If you are a baby boomer like I am, you probably remember the 60s television show, Bewitched. Mrs. Kravitz was the busybody next-door neighbor of the sitcom’s main characters, Darren and Samantha Stevens. Mrs. Kravitz was extremely nosy; always peeking through the curtains to see what was going on at the Stevens’ home. If there was anything strange activity or unusual behavior, she knew about it (Samantha practiced witchcraft, so strange or unusual was an understatement.) The point is, she was extremely observant and clearly saw the goings-on where no one else did.
In today’s social media environment consumers have enormous control over what is said about your product or company. In fact, studies show that most people now rely on recommendations from trusted friends and Web sites over advertising when making a purchase decision. Just take a spin on consumer rating sites like Tripadvisor or Buzzillions. Technology has empowered consumers to expose the good, the bad and the ugly about your product.
Because we have this technology that allows us to hear what people are talking about, the true value in social media is to know what our customers want in real time. To understand what they care about, what they’re looking for and to be able to provide products for them. The key is to monitor the chatter and react accordingly. It’s what I like to call the Mrs. Kravitz effect. We need to constantly peek through the curtains and monitor what our customers are saying about us.
If we’re monitoring online chatter then we can respond in real time. When we hear someone talking about needing help with something, we can give them information. When someone talks about how much they liked our product or service, we can respond to them because we have an evangelist. But if someone talks about what they didn’t like, it also gives us an opportunity. It behooves me to contact that person and say to them, hey sorry you were disappointed. Where did I let you down? How can I make it better?
When you make a bad situation into a good situation, you make the relationship with your customer stronger than it ever would have been. It’s not so tough to prove friendship and commitment when things are good. The opportunity to really prove that you have something to offer is when things are bad.

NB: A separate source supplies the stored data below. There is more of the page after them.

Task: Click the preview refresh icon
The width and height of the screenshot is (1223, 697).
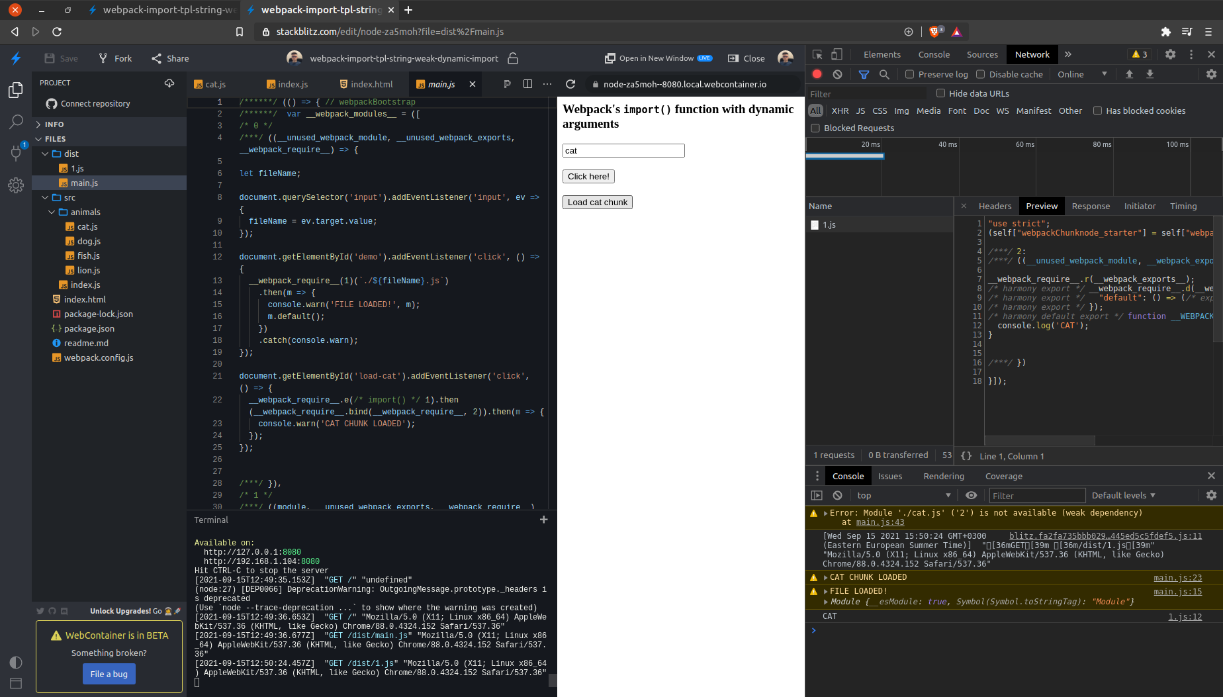Action: coord(570,84)
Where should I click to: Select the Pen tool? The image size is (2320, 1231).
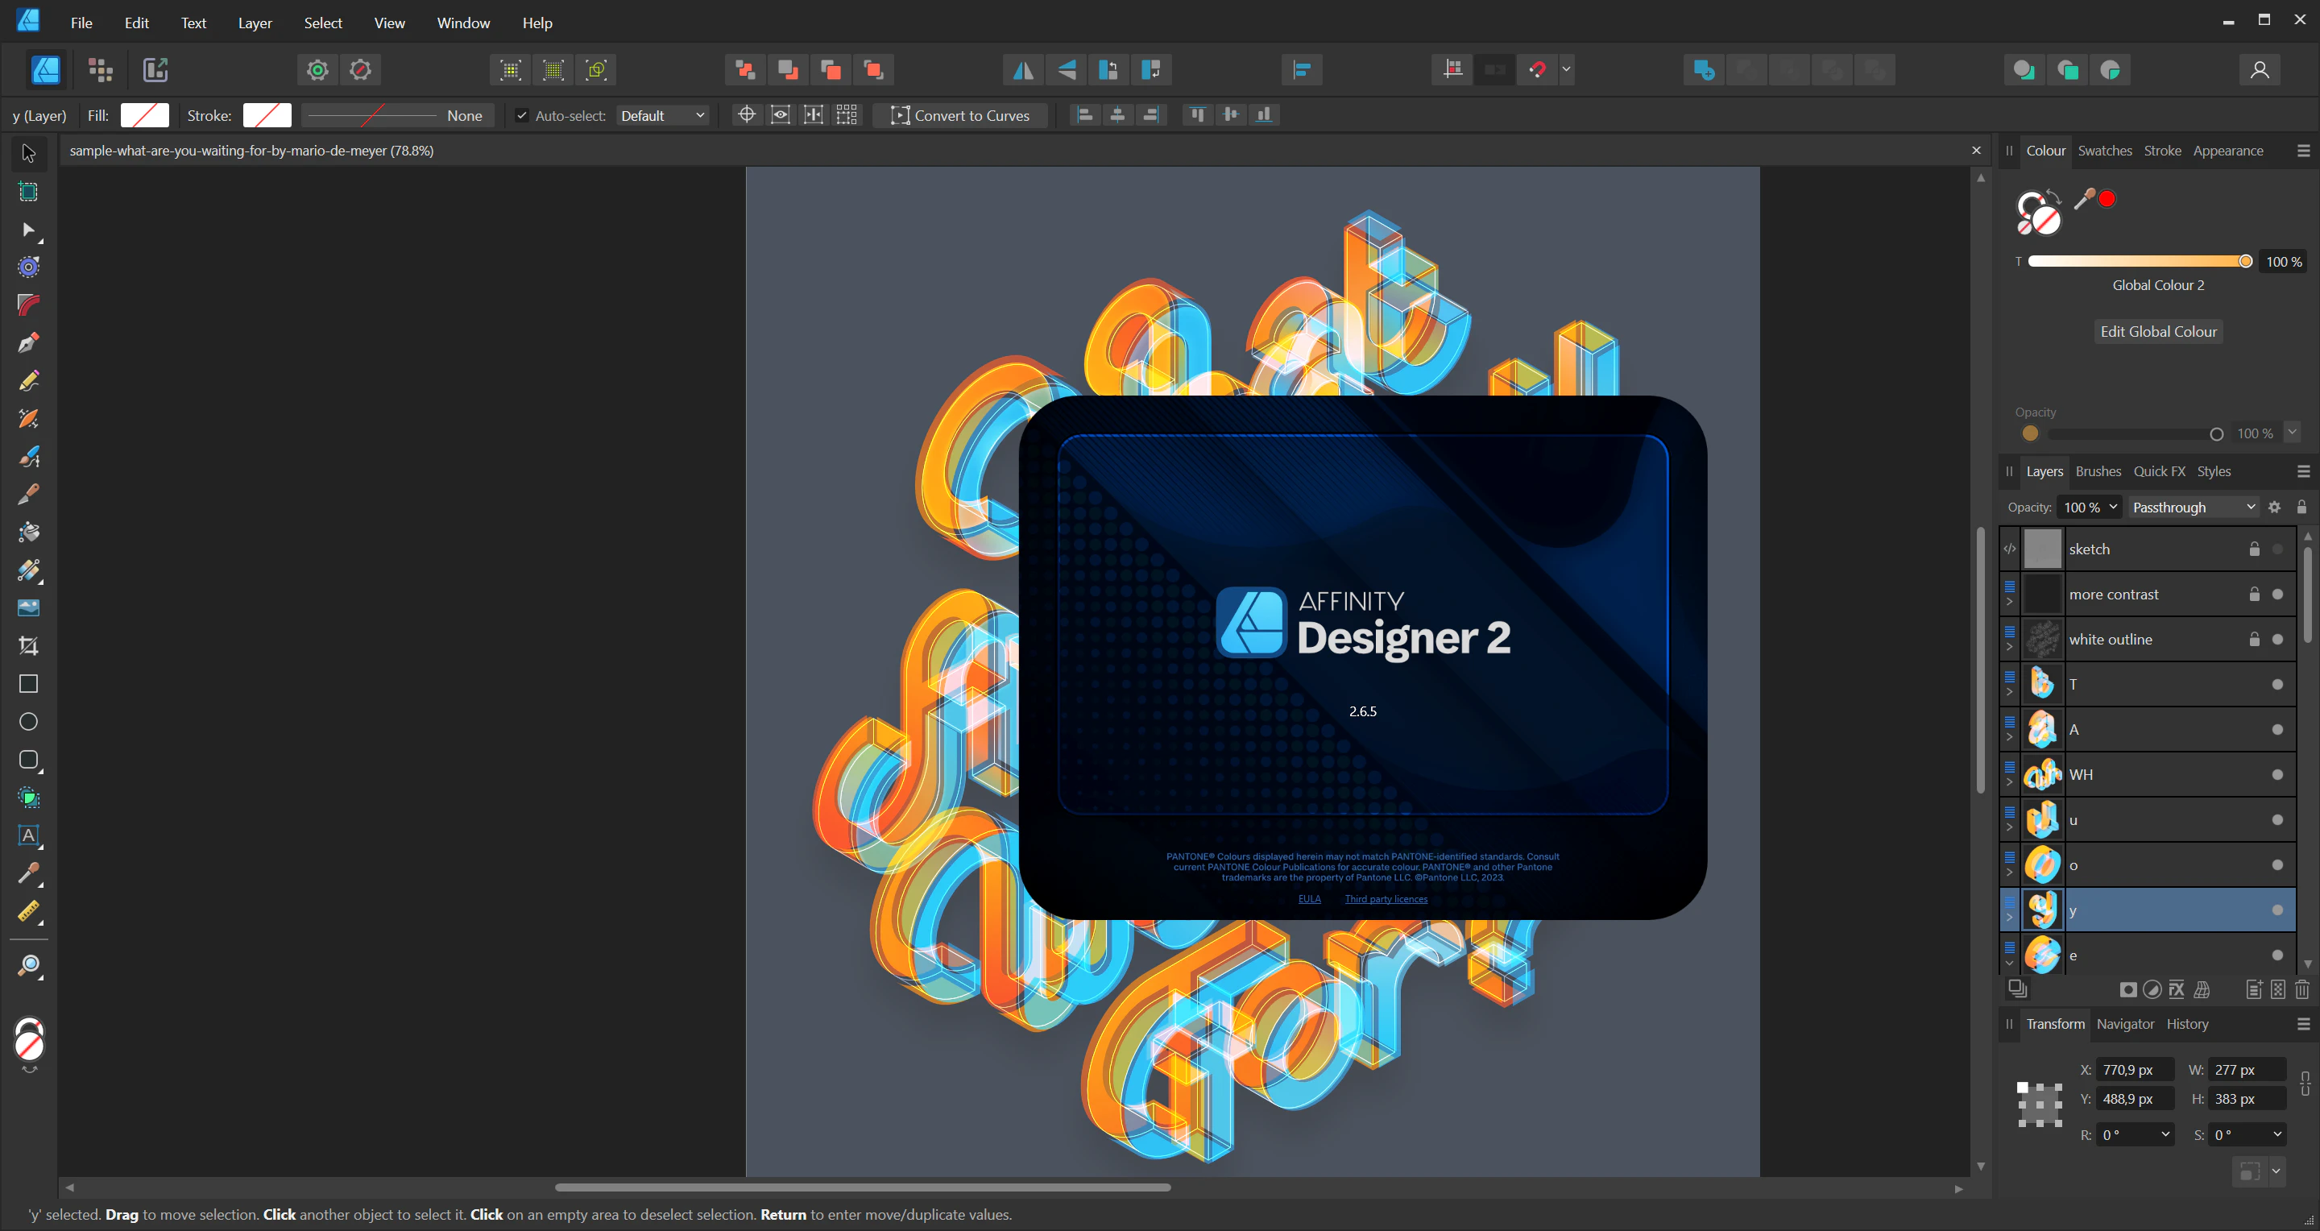(x=28, y=343)
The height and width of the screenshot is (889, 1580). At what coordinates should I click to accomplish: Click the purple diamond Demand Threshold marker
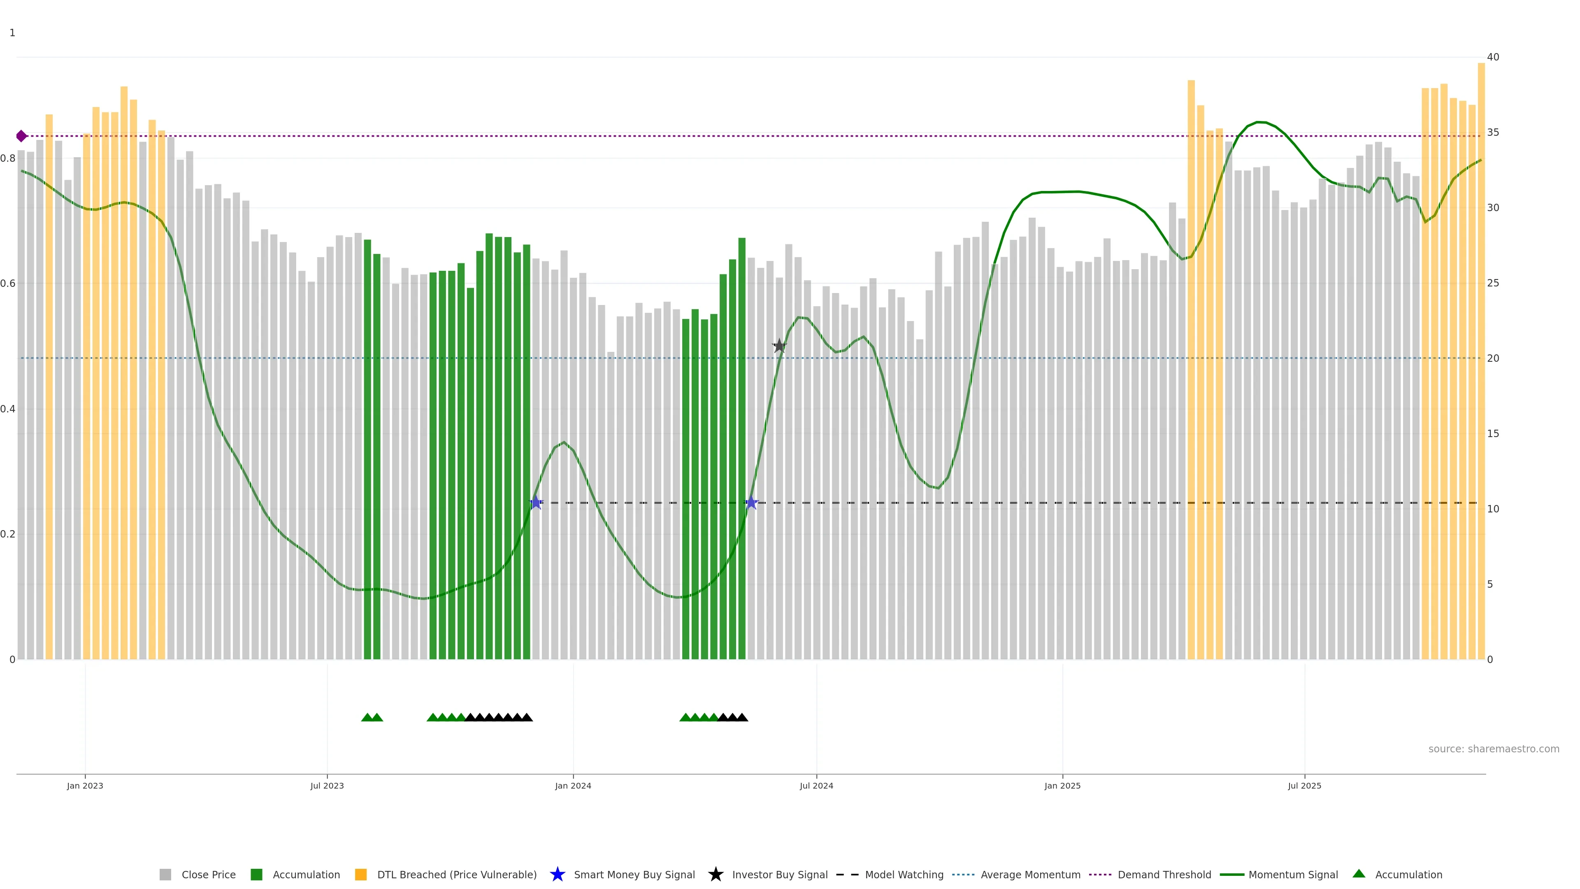click(x=21, y=136)
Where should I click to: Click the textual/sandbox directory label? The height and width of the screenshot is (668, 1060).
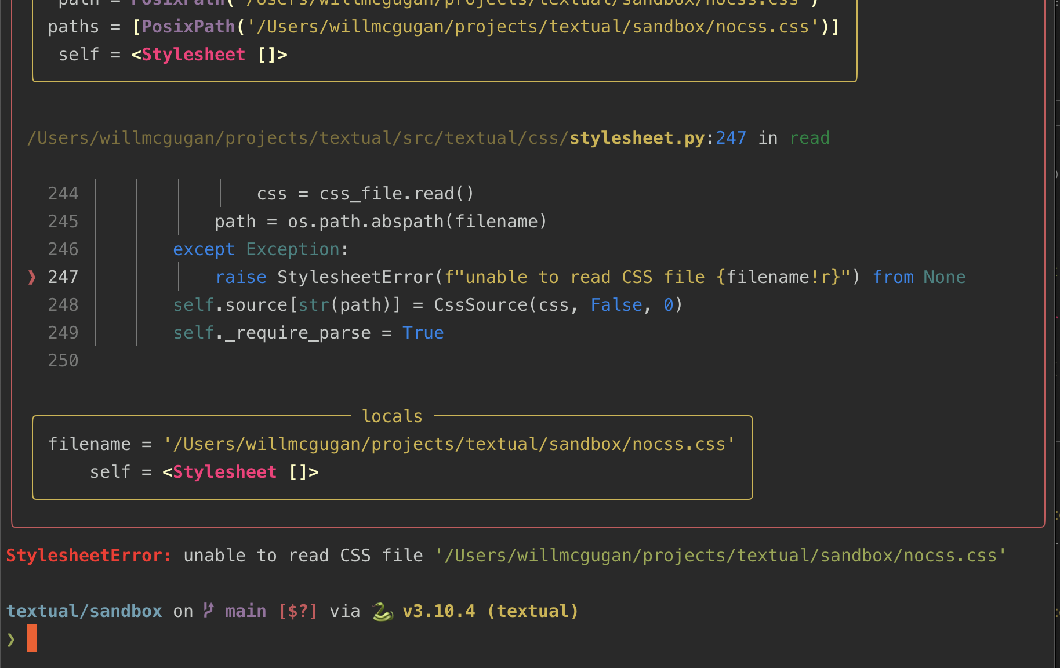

Social media also lets us become information providers. When we’re monitoring online chatter using a microblogging site such as Twitter or Lunch, we can take information that we find interesting, and that we think others will find interesting, and we can retweet or redistribute it. If you have a blog and you find an article someone else has written that you think the readers of your blog would enjoy, it’s quite simple to paste the link into your blog post – giving attribution to the author, of course – and say hey, I think you guys would find this interesting. The problem is there’s so much information out there that it becomes impossible to read it all. So you can now take on the role of editor. You can become a thought leader and people will look to you to provide information that your customers want, and that will make a difference in their lives. Unlike Mrs. Kravitz, when you give advice, or express an opinion, people will take you seriously.